On peut changer tant qu'on veut l'enseignement de l'histoire, mais pas l'Histoire, seule la vision qu'on en a peut, à la rigueur, être modifiée.
Le programme du cours Histoire et éducation à la citoyenneté, qui remplacerait le cours d'histoire Canada-Québec donné actuellement, peut bien occulter la conquête, la conscription, le rapatriement de la Constitution, etc. à la façon des Minutes du Patrimoine, d'Historica et de Scully, mais rien ne changera la réalité et ce qui s'est vraiment passé. On peut parler de l'arrivée des idées libérales et d'accession à la démocratie dans la colonie britannique, mais il y aura toujours une bataille des plaines d'Abraham. On peut simplifier au max la conquête en expliquant que le pouvoir de la Nouvelle-France a été cédé en 1763, par l'opération du Saint-Esprit, au représentant du souverain britannique. On peut.
La façon dont nous est présenté ce nouveau programme d'histoire qui semble, heureusement, laisser le ministre de l'Éducation plutôt froid est quand même provocante. Ses instigateurs manichéens veulent, disent-ils, rassembler et déjà, ils divisent. Nul n'accuse l'Histoire, tout n'est qu'une question d'approche et d'enseignement.
Ce n'est pas d'hier qu'on tente d'établir des liens entre le mouvement séparatiste et l'enseignement de l'histoire. Or, cette histoire si menaçante a été si peu enseignée dans le secteur public. Alors? Il y a longtemps aussi qu'on évoque la possibilité d'un manuel unique pour tout le Canada, une des bibittes de l'historien Marcel Trudel. L'idée remonte même aux années 1930. Comme si nous devions avoir une seule et même vision. Un tronc commun, d'accord, mais pas un même programme. Impossible. On ne peut avoir le même enseignement de l'histoire à l'est et à l'ouest, ne serait-ce que parce qu'à l'ouest, tout a commencé beaucoup plus tard.
Wolfe et Montcalm, des potes, finalement, voulaient seulement se partager les plaines? Et ailleurs, loin, là-bas, Waterloo, la fameuse morne plaine, a-t-elle eu le même impact pour Wellington que pour Napoléon? Nous avons un Code civil unique au monde, et voilà que personne ne nous dira plus d'où il vient?
On peut essayer d'occulter, de cacher pour sortir d'une structure historique conflictuelle dans l'espoir de voir naître une «histoire citoyenne». C'est quoi, ça, une histoire citoyenne ?Quessaco?
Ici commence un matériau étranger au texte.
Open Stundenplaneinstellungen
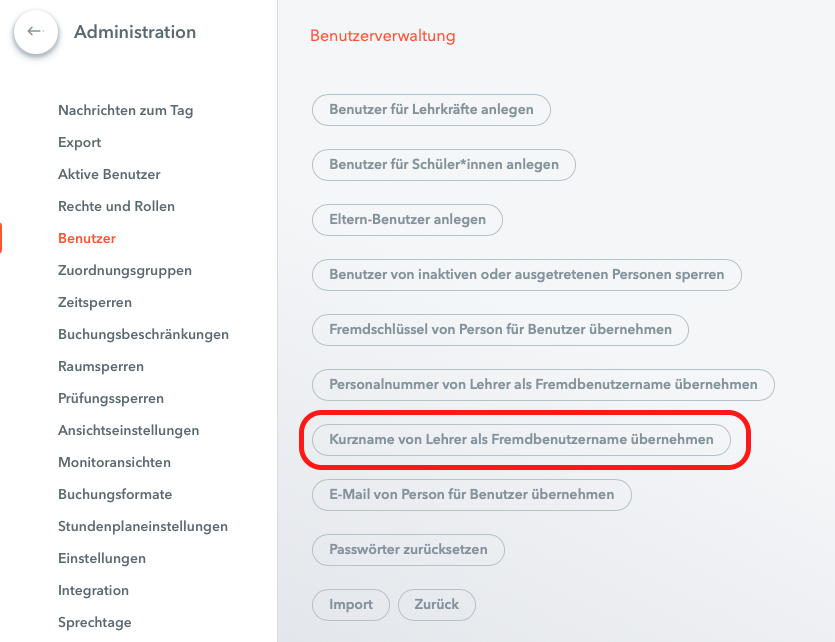 [143, 526]
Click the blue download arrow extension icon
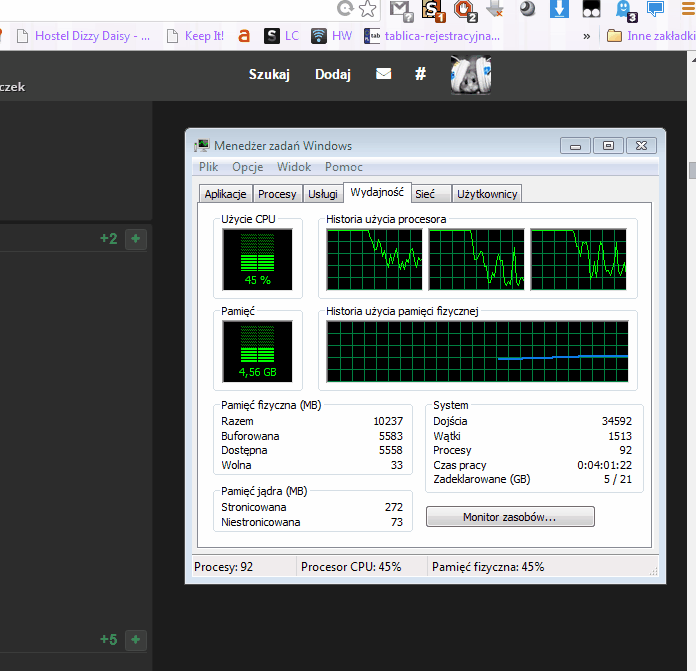This screenshot has height=671, width=696. click(x=560, y=10)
La démarche de l'historien est de dénicher les documents, de les décortiquer, de les analyser, de les faire parler. Simple. Ce n'est pas le révisionnisme. Si on a un seul et même programme, un seul et même cours, une seule et même vision de l'histoire, est-ce que quelqu'un peut alors m'expliquer pourquoi on parle français et d'autres anglais ? Pourquoi, à Terre-Neuve, on est convaincu que c'est Giovanni Caboto qui a découvert le Canada et qu'au Québec, quand j'étais petit du moins, avant qu'on ne nous dise que c'était les autochtones, c'est à Jacques Cartier que revenait l'honneur de cette découverte?
Cette volonté de faire une histoire rassembleuse a de quoi inquiéter. Le cours d'histoire ne peut devenir l'arme d'une cause. Qu'on le veuille ou non, il y a la France et il y a l'Angleterre. Il y a les francophones d'Amérique et les anglophones.
Or, depuis longtemps déjà, ce pays est sensible à l'arrivée de gens originaires d'autres cultures. On s'est enrichi à leur contact. Mais on n'est pas obligé pour autant de faire disparaître le noyau intégrateur.
Le but de l'enseignement de l'histoire, ni maintenant, ni jamais, ni ici, ni ailleurs, n'est pas de niveler les conflits pour la rendre rassembleuse mais, au contraire, c'est d'apprendre aux jeunes à comprendre l'aujourd'hui.